XIV. O confronto deste último requisito com o afirmado na informação nº 1861 permite identificar uma divergência relevante: enquanto o normativo se refere a pessoas que exerçam uma actividade isenta a administração fiscal invoca que estamos perante sujeitos passivos não isentos e, por isso, a aplicação da isenção afigura-se inviável.

XV. Isto significa que a administração considere equivalentes as expressões “pessoas que exerçam uma actividade isenta” e “sujeitos passivos isentos”, não se podendo confundir o exercício de actividades isentas com categorias de sujeitos passivos, sejam eles isentos, não isentos ou mistos.

XVI. O que o norma exige é que as pessoas, independentemente da sua qualificação em sede de IVA, exerçam uma actividade isenta, que há-de ser a que resulta da participação no grupo autónomo e não qualquer outra alheia ao escopo do grupo.

XVII. O condómino, enquanto comproprietário das partes comuns de um edifício, não exerce qualquer actividade ou a única que pode desenvolver traduz-se na cedência do imóvel, actividade que é isenta ao abrigo do nº 30 do art° 9°.

XVIII. E se se admitisse que a isenção só seria aplicável a sujeitos passivos isentos, então, ter-se-ia de concluir que ela não beneficia os particulares, dado que estes não são sujeitos passivos, o que equivalia a dizer que qualquer condomínio habitacional, cujos condóminos sejam particulares, não poderia usufruir da isenção prevista no nº 23 do art° 9°.
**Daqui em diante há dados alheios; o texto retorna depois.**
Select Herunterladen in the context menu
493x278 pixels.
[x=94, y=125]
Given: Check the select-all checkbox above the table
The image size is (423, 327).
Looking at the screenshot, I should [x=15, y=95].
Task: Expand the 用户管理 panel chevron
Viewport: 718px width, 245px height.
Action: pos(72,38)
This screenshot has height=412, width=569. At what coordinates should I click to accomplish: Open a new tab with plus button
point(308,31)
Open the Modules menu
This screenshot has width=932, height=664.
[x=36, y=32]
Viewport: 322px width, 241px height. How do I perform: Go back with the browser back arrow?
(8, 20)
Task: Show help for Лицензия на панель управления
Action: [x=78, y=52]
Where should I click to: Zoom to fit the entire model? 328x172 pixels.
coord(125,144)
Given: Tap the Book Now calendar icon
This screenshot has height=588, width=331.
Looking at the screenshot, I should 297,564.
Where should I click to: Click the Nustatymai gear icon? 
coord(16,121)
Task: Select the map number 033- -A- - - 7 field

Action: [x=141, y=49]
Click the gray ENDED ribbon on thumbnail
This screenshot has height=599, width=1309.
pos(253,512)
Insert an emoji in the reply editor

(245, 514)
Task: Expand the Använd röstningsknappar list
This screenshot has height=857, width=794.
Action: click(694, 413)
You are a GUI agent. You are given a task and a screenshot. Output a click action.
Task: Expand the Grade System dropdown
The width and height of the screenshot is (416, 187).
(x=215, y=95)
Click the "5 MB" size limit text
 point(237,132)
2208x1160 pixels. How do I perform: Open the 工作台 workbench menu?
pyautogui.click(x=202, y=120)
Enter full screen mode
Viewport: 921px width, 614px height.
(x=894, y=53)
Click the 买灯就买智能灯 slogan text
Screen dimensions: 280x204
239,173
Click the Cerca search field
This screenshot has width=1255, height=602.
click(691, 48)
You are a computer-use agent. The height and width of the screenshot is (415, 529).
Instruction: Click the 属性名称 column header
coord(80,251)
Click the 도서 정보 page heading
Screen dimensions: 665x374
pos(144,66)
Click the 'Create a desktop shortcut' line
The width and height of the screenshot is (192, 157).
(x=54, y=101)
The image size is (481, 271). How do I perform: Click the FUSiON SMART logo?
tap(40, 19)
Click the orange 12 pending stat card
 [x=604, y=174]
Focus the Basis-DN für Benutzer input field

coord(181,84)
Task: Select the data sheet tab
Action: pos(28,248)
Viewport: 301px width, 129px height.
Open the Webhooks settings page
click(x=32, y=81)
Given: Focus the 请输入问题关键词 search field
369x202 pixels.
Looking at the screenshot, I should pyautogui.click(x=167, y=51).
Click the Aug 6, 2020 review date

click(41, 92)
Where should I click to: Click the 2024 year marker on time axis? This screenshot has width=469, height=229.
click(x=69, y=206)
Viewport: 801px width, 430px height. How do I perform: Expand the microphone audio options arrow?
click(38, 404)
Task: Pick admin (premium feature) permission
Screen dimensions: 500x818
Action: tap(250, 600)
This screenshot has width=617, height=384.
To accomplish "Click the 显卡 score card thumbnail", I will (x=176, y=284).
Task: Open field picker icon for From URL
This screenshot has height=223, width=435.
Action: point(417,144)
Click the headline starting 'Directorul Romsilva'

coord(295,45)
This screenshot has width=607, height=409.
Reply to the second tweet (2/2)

XIX. O que releva é, assim, a actividade que resulta da participação no grupo, que tem de ser isenta, e não a qualificação que as pessoas possam ter em sede de IVA em virtude do exercício de quaisquer outras actividades estranhas ao grupo.

XX. Assim, a isenção só é afastada se o grupo autónomo for constituído, por exemplo, por comerciantes (sujeitos passivos não isentos) que repartam despesas comuns de uma actividade conjunta, actividade essa de natureza comercial e não isenta.

XXI. Por outro lado, e sem prescindir ainda, verifica-se que, de acordo com a matéria de facto cuja inclusão se peticionou na matéria dada como provada, bem como nos termos do ofício circulado nº 2 593-SIVA, sempre se deveriam ter considerado isentas as operações praticadas pela recorrente em 1995,

XXII. Em face do nº 5 do art° 68° da Lei Geral Tributária, e tendo em conta ser inequívoco que no ano de 1995 a recorrente adoptou os procedimentos que estão vertidos na informação emitida pelos serviços de fiscalização em 13 de Março de 1989, bem como no ofício circulado nº 2 593-SIVA, que não se refere na sentença proferida.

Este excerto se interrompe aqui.